Engineering port safety upgrades in live terminals: sequencing lessons for project teams
Reviewed by Joe Ashwell

First reported on New Civil Engineer
30 Second Briefing
Ports are being forced to retrofit safety‑critical assets such as quay walls, fender systems and ageing crane rails while remaining fully operational, as container volumes, vessel sizes and regulatory scrutiny all rise. Engineers are increasingly sequencing works around tidal windows and berth occupancy, using modular precast elements, temporary moorings and staged isolations to avoid taking entire berths out of service.

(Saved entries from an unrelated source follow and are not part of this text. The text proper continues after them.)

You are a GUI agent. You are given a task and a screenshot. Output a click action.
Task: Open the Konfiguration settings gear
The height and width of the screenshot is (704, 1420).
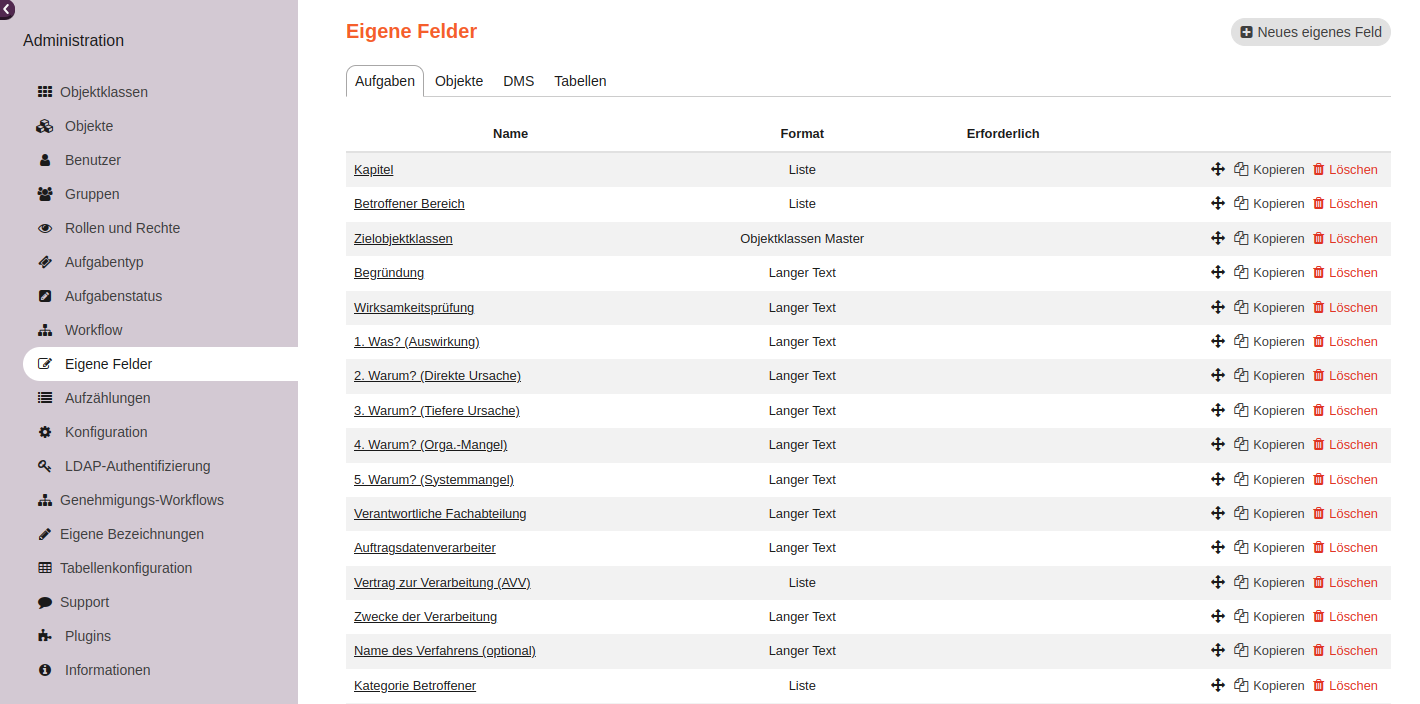coord(45,431)
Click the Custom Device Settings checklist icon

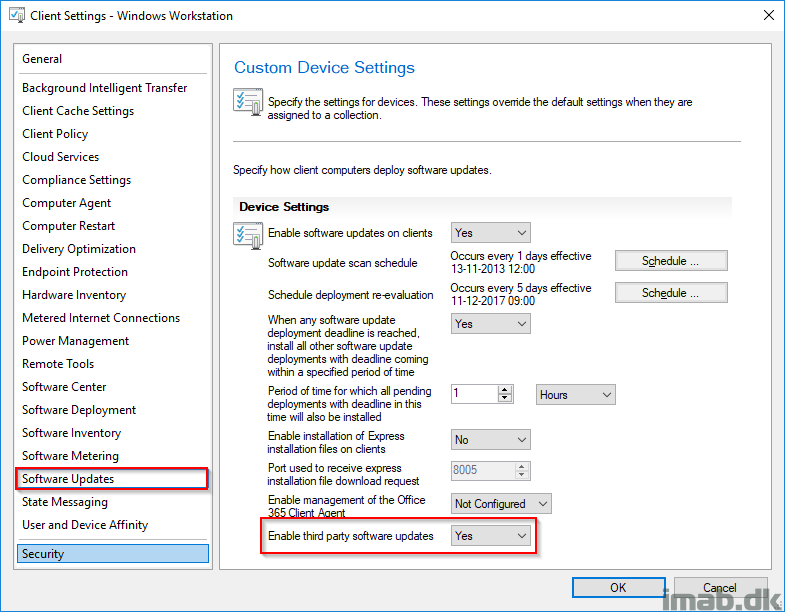pyautogui.click(x=248, y=102)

The approach demands tighter interface management between marine civils, terminal operators and pilots, with construction tolerances and access planning driven by live navigation and cargo‑handling constraints rather than conventional shutdown conditions.
Technical Brief
- Live working requires formal marine safety management systems and permit-to-work regimes agreed with harbour masters.
- Contractors are being required to evidence CDM-compliant construction phase plans explicitly addressing simultaneous operations at each berth.
- Temporary works now routinely include sacrificial bollards, secondary mooring points and exclusion booms to protect workfaces.
- Non-destructive testing of in-situ piles, tie rods and crane beams is being specified before intrusive works to avoid unexpected failures.
- Ports are tightening dropped-object controls around quay edges, including mandatory tool lanyards and debris netting over water.
- Lessons are feeding into updated port-wide risk registers, with quantified ALARP justifications for deferring or staging high-risk interventions.
Our Take
New Civil Engineer’s recent webinars on BIM, common data environments and asset management platforms suggest that any live-operations safety upgrade at ports will increasingly be expected to plug into structured digital asset data from day one, not be treated as a standalone retrofit.
Across the 851 Infrastructure stories in our database, only a subset explicitly combine ‘Projects’ and ‘Safety’ tags, which signals that New Civil Engineer is using pieces like this to push more systematic consideration of operational risk into mainstream project delivery discourse.
The Heathrow Airport early careers innovation competition run with New Civil Engineer points to major transport operators looking for low-disruption, tech-enabled interventions; ports facing similar live-operations constraints are likely to favour modular, rapidly installable safety systems that mirror that aviation mindset.
Prepared by collating external sources, AI-assisted tools, and Geomechanics.io’s proprietary mining database, then reviewed for technical accuracy & edited by our geotechnical team.